* _Your task_
In the entries below, count each line holding the word "Enable". Answer with the total alone.

* _Working data_

== Segment start ==

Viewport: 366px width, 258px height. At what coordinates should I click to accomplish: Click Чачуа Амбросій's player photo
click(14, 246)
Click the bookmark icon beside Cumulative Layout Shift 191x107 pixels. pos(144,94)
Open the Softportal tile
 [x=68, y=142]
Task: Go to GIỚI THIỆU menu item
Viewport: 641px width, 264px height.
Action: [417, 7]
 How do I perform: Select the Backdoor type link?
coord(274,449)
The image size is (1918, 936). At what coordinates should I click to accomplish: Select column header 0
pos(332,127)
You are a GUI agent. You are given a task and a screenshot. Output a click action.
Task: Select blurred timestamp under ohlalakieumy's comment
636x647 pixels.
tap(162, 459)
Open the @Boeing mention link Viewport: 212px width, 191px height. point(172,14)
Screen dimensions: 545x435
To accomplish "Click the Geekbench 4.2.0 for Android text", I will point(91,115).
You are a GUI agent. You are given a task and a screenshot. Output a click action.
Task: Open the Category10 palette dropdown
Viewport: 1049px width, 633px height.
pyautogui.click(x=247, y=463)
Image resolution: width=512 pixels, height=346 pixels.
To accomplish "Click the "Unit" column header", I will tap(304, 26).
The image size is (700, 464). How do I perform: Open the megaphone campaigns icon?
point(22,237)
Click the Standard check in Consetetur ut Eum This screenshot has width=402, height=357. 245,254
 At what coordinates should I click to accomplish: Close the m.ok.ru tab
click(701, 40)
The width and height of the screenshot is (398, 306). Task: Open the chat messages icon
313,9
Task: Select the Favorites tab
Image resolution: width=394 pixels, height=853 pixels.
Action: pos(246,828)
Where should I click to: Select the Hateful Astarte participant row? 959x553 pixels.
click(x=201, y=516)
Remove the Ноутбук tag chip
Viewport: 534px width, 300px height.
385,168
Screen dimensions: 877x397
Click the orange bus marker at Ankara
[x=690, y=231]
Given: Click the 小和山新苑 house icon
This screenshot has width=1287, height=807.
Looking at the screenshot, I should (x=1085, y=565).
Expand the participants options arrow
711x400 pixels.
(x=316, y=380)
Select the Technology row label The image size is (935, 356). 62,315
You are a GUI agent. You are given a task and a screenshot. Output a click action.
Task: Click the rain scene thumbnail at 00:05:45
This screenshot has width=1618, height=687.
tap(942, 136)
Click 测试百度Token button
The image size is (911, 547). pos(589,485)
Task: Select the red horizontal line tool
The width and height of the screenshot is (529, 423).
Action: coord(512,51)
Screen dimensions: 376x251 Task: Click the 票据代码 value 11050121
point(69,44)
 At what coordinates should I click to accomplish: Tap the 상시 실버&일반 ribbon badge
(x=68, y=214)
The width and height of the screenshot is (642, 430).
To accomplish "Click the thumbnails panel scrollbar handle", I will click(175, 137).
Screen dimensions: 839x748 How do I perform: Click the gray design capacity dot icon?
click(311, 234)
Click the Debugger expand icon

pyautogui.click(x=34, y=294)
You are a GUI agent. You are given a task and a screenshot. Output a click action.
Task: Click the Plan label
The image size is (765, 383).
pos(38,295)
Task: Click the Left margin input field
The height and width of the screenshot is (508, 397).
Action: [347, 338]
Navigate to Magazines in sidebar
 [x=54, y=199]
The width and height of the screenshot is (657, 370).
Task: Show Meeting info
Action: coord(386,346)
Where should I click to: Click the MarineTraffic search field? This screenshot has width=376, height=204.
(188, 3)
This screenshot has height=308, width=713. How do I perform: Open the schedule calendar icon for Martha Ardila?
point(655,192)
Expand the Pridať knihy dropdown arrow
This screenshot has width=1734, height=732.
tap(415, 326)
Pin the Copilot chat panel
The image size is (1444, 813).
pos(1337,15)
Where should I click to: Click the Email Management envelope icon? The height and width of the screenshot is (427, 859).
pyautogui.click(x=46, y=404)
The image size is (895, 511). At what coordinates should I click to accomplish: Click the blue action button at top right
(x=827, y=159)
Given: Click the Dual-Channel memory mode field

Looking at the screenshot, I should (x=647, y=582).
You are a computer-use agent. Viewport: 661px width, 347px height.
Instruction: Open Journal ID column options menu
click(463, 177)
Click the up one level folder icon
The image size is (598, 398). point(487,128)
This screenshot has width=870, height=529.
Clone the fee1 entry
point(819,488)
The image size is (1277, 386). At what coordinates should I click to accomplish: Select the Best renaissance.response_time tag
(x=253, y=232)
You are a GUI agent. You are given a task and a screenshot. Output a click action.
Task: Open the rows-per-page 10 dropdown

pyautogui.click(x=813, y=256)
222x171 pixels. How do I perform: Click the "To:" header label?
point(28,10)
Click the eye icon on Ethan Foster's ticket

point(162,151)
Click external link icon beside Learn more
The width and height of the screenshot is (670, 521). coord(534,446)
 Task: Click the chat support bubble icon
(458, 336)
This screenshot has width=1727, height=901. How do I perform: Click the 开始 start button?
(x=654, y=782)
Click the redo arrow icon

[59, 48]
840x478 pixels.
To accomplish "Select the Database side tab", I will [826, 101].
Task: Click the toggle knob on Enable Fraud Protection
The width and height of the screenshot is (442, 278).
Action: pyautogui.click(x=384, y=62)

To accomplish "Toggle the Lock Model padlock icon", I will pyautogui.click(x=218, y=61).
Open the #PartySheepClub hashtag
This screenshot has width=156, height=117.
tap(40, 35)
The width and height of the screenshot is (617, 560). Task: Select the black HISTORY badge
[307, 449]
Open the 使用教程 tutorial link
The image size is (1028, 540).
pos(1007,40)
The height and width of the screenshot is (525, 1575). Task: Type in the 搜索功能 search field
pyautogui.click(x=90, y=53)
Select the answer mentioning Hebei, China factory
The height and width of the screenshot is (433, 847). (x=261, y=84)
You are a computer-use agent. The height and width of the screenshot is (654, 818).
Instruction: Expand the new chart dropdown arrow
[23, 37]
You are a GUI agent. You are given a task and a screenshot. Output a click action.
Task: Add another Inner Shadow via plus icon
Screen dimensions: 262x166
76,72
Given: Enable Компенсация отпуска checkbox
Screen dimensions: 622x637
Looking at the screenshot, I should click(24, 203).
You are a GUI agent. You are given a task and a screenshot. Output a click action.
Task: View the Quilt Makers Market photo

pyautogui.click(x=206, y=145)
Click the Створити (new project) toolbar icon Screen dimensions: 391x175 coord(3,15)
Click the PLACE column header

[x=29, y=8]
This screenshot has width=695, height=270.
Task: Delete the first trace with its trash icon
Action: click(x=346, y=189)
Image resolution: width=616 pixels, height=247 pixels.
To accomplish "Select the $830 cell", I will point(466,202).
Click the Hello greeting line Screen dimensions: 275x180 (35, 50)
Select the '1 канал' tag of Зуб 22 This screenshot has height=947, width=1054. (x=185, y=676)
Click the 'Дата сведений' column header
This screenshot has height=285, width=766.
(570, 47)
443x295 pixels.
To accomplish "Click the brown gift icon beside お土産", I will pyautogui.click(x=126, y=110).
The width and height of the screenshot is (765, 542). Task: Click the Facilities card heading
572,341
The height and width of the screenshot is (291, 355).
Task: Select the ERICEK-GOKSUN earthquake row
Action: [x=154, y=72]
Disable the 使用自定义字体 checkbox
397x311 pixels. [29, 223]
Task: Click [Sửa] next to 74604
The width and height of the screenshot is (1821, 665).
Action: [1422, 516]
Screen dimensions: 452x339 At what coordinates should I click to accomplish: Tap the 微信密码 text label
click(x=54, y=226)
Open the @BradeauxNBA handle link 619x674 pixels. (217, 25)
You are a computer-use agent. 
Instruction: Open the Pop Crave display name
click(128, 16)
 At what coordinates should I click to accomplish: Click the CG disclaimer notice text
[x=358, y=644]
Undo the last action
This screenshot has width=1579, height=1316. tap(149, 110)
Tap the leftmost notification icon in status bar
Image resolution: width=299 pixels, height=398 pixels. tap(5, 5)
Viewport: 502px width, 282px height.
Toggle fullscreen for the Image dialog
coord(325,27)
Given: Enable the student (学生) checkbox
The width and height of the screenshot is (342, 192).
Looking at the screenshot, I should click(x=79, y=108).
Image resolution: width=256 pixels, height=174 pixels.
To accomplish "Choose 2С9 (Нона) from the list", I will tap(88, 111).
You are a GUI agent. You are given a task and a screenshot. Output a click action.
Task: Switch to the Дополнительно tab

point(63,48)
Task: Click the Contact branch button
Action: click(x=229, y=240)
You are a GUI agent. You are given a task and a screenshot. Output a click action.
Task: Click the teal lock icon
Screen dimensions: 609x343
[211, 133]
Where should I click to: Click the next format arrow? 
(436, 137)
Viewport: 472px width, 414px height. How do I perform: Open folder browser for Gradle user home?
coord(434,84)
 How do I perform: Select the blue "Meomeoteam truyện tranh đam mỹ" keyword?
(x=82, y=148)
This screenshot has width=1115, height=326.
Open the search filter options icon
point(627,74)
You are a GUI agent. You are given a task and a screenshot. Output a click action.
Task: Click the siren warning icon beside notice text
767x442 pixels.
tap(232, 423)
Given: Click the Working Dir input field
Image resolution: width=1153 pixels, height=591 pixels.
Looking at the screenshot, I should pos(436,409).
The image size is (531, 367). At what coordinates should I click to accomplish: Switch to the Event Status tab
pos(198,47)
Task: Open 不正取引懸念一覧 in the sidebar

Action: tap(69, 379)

== Segment end ==

* _Problem solution_
3